The irony of this blog is that I started it so that people directly involved in our family's life could read it and stay on the same page: so I didn't have to call or email or contact everyone every time something changed with Sissy's case. It also prevents those but you told "susan" xyz and told me pdq and now we're all confused. what's the REAL story? conversations because let's face it, as hard as we try, humans can never tell the same story twice. But alas, for my best intentions, the people this blog was initially intended for don't read it. Yet I censor what I say here anyway.
I censor myself because there are a mess of thoughts, emotions, truths and issues that if discussed openly would cause my lynching or thereabout by some purposed readers. I'm not really looking for a mob scene or for spilling ugly truths publicly. Over time the censorship became one of protection from the lurkers that think they know a thing or two about what they believe to be true in our RADical homes. Although I've not personally contended with malice, many of my blogger friends have. So I step lightly.

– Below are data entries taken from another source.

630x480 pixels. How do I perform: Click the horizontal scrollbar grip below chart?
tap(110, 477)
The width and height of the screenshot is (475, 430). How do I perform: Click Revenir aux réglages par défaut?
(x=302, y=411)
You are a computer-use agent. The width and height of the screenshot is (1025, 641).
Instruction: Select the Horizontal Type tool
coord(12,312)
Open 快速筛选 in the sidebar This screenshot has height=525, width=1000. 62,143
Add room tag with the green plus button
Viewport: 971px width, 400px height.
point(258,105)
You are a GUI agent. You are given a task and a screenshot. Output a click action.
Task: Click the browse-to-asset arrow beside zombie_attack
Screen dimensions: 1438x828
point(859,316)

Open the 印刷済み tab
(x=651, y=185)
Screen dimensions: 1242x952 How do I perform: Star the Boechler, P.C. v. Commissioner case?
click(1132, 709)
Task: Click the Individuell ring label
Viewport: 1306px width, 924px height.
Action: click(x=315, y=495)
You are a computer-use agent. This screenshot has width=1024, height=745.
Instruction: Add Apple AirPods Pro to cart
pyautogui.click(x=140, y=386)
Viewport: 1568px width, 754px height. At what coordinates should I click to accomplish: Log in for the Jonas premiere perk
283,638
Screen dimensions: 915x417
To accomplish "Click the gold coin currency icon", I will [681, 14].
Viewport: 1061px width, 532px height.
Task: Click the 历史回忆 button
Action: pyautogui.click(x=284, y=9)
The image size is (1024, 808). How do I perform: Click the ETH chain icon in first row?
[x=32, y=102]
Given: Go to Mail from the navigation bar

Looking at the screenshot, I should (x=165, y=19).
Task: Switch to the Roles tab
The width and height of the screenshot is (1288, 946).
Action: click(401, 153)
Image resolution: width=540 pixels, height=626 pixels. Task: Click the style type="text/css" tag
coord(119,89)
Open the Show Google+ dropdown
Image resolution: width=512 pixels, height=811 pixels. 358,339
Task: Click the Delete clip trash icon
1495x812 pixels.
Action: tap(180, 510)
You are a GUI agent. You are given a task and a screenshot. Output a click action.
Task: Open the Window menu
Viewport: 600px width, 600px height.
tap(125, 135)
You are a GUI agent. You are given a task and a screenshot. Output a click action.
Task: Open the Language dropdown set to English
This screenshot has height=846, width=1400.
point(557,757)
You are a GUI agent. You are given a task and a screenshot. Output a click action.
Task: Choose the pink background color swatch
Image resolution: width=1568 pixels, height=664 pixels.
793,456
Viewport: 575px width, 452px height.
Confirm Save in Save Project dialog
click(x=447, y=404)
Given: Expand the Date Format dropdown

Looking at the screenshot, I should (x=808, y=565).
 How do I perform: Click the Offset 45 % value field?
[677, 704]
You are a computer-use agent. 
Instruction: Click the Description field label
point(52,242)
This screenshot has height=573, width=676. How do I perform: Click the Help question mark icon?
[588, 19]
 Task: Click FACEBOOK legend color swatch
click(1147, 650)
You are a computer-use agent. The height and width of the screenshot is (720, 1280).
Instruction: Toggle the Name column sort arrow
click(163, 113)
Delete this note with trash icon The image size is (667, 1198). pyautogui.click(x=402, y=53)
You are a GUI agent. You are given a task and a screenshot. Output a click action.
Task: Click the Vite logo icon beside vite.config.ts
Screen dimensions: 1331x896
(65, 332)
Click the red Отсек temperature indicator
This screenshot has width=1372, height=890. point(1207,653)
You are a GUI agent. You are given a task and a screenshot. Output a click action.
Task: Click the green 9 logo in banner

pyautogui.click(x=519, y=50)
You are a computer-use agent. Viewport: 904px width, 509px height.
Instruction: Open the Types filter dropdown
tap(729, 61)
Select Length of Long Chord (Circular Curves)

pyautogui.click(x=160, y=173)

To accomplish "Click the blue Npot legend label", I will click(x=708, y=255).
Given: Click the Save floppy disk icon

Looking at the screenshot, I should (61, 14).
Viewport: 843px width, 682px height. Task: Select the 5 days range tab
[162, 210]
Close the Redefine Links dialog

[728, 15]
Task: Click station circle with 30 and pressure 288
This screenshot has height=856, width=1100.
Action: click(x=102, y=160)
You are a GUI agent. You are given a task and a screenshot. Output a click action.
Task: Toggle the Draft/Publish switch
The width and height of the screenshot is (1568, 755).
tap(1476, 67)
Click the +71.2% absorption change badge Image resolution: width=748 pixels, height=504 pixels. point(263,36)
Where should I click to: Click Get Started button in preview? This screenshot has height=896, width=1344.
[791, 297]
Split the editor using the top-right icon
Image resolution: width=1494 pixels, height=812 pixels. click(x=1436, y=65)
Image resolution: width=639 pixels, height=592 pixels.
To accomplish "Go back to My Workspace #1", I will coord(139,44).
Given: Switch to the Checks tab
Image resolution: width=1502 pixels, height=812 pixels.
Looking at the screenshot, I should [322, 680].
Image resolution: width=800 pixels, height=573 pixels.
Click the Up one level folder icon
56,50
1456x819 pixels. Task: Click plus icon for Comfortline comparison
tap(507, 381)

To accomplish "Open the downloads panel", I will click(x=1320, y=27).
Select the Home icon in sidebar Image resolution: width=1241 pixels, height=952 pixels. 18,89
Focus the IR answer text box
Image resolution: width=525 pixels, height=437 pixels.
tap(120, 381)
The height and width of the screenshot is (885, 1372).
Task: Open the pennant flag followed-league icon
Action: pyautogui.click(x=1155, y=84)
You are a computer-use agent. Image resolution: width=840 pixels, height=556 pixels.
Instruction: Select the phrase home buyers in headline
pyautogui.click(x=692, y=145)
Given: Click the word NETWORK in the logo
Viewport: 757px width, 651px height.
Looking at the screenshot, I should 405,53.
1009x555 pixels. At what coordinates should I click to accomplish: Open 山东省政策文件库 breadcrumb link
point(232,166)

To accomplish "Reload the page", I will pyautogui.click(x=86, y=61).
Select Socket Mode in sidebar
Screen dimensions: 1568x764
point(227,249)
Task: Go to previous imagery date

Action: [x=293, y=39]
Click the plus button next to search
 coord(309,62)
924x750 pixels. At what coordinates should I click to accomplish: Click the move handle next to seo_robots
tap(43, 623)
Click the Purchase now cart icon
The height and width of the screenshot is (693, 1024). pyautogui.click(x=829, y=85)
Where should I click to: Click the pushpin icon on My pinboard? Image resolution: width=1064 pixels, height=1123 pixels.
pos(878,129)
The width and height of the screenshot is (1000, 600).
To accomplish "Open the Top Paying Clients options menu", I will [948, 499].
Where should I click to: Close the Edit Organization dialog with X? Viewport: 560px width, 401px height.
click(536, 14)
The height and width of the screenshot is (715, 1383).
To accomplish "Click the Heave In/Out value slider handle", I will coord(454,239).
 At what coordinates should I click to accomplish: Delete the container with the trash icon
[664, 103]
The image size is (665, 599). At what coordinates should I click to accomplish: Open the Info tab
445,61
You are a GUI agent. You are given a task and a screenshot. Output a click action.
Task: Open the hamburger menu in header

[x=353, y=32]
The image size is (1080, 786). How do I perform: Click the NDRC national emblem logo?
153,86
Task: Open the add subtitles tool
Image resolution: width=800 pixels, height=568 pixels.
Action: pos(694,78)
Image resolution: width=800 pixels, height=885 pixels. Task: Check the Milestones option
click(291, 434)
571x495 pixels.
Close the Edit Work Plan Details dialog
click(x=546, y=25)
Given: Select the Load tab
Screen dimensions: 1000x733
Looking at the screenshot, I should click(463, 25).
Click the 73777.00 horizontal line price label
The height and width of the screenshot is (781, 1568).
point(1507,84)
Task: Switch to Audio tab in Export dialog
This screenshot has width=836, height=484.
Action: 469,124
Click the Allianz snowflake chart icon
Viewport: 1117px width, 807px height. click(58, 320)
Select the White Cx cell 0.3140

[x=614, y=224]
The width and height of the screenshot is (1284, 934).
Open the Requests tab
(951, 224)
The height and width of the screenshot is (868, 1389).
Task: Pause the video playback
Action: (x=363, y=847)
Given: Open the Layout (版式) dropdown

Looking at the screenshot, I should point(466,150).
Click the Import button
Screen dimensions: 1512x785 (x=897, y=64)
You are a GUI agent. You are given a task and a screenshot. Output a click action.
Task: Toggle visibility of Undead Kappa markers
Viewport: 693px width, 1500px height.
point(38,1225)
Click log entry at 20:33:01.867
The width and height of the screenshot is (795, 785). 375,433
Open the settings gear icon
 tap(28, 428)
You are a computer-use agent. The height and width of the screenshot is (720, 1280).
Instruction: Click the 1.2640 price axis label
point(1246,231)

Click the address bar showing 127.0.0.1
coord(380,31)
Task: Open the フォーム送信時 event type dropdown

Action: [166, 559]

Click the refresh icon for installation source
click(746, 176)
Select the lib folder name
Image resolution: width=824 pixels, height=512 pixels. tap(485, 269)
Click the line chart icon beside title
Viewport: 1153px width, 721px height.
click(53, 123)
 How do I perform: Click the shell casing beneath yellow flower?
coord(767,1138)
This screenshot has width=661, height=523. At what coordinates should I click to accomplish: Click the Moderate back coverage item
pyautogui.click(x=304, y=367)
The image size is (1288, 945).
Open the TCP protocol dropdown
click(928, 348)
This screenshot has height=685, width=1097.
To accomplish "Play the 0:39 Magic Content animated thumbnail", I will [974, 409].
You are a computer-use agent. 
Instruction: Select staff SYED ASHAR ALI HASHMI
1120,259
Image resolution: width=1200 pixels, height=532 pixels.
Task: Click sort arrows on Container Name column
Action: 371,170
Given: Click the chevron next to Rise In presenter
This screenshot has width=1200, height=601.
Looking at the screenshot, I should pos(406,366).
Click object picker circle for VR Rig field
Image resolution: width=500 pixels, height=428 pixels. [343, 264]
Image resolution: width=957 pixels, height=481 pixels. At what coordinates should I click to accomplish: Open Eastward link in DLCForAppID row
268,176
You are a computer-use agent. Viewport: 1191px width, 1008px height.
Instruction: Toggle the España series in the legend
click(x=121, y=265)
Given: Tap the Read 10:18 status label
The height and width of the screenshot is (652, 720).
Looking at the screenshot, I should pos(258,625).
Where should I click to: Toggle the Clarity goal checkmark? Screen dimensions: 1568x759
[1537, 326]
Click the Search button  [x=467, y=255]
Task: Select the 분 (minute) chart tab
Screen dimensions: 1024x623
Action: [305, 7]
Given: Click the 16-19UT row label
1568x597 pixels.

As a result, over time I feel like my posts have been superficial and not really expressed the depth of despair and loss I suffer from. Many of you tell me how much you appreciate my honest, bare-bones, raw approach to what happens in our family's daily life. I have received those praises with a grain of cynicism. Really, I'm not being as truthful as I could be. I restrain myself out of fear.
The truth is, I'm in no way leading the life I thought I would be. You know those conversations we had when we were kids what do you want to be when you grow up? All I got for that is "#$@& that Pollyanna #$**"
The truth is, that makes me spitfire angry; grind-my-teeth-to-nubs angry; punch-holes-in-drywall angry; go-to-the-firing-range angry; drive-off-and-never-come-back angry.
The truth is, I have allowed Sissy's crap to usurp my very being, everything that I am and hold dear.
The truth is, I'm an amazing woman but I don't know it because every day I'm confronted with an alternate truth that I'm a despicable, vile woman, the opinion of an 11 year old girl.
The truth is, I struggle to call her "daughter".
The truth is, I don't care that I struggle to call her "daughter" nor do I care that if Sissy knew of my struggle it could possibly hurt her feelings.
The truth is, it probably wouldn't.
The truth is, I keep hanging onto the sliver of hope that she might care.
The truth is, I don't see the point of carrying on this facade anymore.
The truth is, I don't have a choice.
The truth is, every day is a struggle to get up and try again.
The truth is, it doesn't make any difference to Sissy whether I do or not.
The truth is, once upon a time I had potential, vivacity, hope, joy, vigor, vitality, exuberance, selflessness, kindness, endurance, courage, determination, drive, and tenacity.
Now I have one dark, dismal day after another.
Raising a RAD has stolen it all and I'm terrified I'll never get it back.